(Interface element records)
━━━━━━━━━━━━━━━━

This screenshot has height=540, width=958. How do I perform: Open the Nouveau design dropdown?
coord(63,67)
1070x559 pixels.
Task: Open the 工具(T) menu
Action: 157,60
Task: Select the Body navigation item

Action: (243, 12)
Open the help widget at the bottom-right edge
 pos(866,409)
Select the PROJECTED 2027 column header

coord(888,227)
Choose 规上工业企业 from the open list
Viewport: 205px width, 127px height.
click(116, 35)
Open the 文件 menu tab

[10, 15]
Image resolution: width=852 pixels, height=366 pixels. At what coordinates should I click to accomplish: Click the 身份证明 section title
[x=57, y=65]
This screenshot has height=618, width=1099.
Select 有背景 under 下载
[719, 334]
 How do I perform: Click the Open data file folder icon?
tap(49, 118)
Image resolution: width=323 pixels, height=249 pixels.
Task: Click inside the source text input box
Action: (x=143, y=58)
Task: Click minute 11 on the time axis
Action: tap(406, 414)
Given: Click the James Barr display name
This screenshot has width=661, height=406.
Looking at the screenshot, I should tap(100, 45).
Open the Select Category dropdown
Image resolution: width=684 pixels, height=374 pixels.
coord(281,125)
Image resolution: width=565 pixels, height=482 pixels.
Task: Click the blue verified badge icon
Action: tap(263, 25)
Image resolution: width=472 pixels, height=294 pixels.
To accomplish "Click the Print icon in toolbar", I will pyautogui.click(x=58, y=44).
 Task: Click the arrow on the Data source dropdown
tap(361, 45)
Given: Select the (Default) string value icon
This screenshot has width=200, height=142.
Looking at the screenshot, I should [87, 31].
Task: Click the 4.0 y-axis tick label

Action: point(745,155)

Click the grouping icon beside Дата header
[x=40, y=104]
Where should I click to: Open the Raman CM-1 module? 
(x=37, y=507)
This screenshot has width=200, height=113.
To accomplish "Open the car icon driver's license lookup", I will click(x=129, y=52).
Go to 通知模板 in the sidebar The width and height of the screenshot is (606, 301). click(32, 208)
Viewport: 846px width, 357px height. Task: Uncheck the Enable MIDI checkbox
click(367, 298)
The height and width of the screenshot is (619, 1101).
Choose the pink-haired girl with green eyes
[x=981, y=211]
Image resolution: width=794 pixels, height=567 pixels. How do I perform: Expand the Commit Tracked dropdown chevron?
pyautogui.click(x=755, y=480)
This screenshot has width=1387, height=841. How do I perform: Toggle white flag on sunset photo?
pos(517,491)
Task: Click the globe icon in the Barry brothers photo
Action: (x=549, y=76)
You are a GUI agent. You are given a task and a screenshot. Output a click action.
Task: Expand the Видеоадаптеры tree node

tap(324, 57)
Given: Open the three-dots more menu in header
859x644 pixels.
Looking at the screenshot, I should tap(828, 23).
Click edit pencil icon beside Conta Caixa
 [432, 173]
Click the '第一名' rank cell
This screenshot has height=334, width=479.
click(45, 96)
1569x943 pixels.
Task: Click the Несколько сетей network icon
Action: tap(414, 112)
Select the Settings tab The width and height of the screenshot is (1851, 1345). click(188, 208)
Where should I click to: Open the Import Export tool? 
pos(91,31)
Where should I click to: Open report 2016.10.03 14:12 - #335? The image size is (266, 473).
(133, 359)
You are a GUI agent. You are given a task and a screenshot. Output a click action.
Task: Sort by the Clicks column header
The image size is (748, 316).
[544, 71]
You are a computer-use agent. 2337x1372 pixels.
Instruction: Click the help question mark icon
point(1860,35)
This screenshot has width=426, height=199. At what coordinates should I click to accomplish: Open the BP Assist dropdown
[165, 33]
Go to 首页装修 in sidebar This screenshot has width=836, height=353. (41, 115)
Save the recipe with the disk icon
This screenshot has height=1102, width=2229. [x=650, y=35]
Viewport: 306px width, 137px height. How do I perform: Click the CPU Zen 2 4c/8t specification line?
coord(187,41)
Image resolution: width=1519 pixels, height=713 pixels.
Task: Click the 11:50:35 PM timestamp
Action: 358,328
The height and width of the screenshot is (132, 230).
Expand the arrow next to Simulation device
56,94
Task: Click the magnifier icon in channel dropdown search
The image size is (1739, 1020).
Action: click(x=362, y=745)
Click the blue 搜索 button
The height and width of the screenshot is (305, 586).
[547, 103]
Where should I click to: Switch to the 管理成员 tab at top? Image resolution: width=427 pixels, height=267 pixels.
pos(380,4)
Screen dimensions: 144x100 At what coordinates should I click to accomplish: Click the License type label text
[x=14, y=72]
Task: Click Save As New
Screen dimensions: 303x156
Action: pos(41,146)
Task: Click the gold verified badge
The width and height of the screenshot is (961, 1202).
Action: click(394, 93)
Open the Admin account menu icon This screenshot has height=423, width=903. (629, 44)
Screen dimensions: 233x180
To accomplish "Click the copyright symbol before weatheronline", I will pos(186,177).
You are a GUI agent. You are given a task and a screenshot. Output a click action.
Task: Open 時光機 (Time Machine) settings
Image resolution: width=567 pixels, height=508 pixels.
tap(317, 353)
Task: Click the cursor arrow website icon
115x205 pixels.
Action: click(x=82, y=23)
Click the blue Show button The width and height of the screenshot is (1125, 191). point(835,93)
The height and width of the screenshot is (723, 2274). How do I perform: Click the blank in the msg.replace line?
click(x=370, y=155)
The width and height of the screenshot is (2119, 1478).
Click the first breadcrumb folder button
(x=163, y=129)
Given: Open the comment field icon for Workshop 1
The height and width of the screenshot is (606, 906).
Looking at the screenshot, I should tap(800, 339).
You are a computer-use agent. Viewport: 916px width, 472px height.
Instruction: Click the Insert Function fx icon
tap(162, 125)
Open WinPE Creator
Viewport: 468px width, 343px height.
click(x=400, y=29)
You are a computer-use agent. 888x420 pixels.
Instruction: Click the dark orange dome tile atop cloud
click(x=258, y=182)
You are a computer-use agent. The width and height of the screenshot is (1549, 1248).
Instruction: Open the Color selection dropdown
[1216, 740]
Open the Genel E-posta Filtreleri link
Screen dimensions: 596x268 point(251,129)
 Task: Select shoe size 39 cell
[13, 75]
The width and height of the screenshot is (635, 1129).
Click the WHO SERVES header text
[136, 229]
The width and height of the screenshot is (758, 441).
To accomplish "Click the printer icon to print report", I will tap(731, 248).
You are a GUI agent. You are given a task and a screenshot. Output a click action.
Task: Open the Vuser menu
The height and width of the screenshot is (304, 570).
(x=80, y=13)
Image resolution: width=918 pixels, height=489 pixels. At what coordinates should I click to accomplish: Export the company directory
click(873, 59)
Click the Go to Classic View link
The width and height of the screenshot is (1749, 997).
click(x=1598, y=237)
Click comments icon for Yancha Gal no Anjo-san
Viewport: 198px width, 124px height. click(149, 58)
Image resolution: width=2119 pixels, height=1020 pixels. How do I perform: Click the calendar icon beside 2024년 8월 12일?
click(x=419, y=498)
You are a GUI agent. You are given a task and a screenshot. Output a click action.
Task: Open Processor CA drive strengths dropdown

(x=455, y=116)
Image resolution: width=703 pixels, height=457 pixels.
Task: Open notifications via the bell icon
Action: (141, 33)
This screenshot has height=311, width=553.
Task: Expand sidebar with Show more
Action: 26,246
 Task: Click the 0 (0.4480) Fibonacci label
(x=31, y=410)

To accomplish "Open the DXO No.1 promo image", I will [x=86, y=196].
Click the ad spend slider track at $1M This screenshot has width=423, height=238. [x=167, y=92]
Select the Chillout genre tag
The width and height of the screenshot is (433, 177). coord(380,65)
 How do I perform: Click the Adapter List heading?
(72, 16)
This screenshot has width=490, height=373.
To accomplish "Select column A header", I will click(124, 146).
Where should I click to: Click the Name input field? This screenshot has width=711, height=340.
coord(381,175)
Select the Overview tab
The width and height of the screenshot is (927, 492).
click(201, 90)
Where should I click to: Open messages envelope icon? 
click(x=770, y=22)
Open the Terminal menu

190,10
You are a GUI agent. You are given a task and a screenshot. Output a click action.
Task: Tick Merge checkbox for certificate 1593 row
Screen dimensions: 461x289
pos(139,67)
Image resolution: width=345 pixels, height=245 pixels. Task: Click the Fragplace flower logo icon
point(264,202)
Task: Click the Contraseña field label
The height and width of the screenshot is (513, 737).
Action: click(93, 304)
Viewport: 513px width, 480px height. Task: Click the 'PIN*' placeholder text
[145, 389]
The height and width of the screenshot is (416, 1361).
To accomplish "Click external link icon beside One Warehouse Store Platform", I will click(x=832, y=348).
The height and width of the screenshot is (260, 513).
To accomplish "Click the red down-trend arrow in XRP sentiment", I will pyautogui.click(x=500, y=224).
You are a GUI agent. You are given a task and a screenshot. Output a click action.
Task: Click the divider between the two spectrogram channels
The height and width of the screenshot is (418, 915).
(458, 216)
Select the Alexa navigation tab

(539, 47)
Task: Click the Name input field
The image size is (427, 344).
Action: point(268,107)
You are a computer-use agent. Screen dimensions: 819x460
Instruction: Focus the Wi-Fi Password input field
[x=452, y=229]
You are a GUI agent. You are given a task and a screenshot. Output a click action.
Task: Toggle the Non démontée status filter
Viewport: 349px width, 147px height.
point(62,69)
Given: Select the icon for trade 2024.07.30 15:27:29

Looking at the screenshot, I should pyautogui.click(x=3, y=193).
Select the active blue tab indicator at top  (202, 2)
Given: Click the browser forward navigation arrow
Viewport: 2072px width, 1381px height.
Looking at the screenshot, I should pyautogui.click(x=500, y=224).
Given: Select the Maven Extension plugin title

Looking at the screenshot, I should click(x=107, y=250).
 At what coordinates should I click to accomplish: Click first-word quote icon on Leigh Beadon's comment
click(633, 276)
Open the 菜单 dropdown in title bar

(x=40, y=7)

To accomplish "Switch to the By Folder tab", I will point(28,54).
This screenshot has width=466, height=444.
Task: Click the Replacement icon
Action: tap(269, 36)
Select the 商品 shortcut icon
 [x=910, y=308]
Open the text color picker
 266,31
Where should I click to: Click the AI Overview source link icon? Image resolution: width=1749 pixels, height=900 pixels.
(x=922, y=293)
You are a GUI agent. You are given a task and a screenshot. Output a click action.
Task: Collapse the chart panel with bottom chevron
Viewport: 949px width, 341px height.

━━━━━━━━━━━━━━━━

### EXERCISE
Retype the lines of the material word for word, starting at the line containing "Click the ad spend" and ending at the line containing "click(201, 90)", both included.

### THE ANSWER
Click the ad spend slider track at $1M This screenshot has width=423, height=238. [x=167, y=92]
Select the Chillout genre tag
The width and height of the screenshot is (433, 177). coord(380,65)
 How do I perform: Click the Adapter List heading?
(72, 16)
This screenshot has width=490, height=373.
To accomplish "Select column A header", I will click(124, 146).
Where should I click to: Click the Name input field? This screenshot has width=711, height=340.
coord(381,175)
Select the Overview tab
The width and height of the screenshot is (927, 492).
click(201, 90)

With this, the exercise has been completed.